Microsoft never gives ought for nought. Few remember that originally you had to pay for Internet Explorer, which formed part of something called Windows Plus; it was only when beating Netscape Navigator became a priority that Internet Explorer suddenly became an indissoluble part of Windows that could never be removed without destroying the whole system (funny that I remembering uninstalling it without causing any global chaos).

So the news that Microsoft is making Visual Studio Express free begs the question: why? Since we can discount the theory that Steve Ballmer has become a closet communist, we might suspect that there is a competitive reason. Surely it couldn't be because that funny old Eclipse project is beginning to, well, eclipse Microsoft's own offerings among the "18 million recreational and hobbyist developers" that the press release mentions by the by?

2 comments:

Shlomi Fish said...

See How Microsoft Lost the API War by Joel Spolsky for an alternative explanation. (It's under the heading "Developers, Developers, Developers, Developers" right at the beginning).

I personally doubt that what you're saying about Eclipse being the reason is the right reason.

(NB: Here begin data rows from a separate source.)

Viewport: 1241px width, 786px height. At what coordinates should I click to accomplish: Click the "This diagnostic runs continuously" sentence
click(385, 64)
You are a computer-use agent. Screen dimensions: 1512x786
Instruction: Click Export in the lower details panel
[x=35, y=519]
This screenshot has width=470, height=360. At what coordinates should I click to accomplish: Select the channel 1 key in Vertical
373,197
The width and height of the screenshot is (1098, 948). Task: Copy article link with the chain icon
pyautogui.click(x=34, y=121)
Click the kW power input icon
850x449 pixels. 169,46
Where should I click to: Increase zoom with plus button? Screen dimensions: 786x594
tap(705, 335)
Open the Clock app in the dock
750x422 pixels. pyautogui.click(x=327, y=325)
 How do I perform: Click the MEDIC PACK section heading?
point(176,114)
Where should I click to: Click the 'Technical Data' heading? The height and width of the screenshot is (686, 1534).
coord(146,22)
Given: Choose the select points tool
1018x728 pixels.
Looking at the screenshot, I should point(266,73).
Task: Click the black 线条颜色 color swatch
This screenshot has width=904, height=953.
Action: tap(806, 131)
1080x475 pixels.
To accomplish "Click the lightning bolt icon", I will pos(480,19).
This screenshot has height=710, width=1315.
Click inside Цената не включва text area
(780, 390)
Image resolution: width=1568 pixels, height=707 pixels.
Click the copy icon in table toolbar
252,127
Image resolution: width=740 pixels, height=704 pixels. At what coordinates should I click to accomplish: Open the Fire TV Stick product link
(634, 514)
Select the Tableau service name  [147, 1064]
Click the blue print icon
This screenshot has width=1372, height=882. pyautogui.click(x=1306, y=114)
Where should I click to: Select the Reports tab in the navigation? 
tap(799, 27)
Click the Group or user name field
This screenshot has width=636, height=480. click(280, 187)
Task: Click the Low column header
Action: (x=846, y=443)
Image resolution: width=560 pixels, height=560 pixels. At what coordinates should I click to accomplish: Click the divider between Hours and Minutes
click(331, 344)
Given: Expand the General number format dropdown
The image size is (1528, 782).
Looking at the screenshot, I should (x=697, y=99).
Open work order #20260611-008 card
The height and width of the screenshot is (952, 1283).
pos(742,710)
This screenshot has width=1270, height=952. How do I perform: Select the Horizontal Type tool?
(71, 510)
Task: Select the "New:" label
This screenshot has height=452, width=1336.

OK, if people use DevStudio Express, which they can get free of charge, instead of Eclipse - what's in it for Microsoft? They aren't going to make more money this way.

OTOH, if people use DevStudio Express to create more applications for Windows as Spolsky explains, then Windows will become more attractive, which is a good reason.

Regards,

Shlomi Fish

glyn moody said...

Well, my logic goes something like this. We're talking about catching people when they are just starting out in their programming; as they advance, they're likely to stick with the tool that they know best.

If Microsoft gets them young, it keeps most of these later programmers. Similarly, if it loses them early, it's unlikely to win them back.

Speed-reading through the Spolsky, his argument looks similar to mine, but in the context of experienced programmers: Microsoft wants to keep the developers, so it gives away the tools.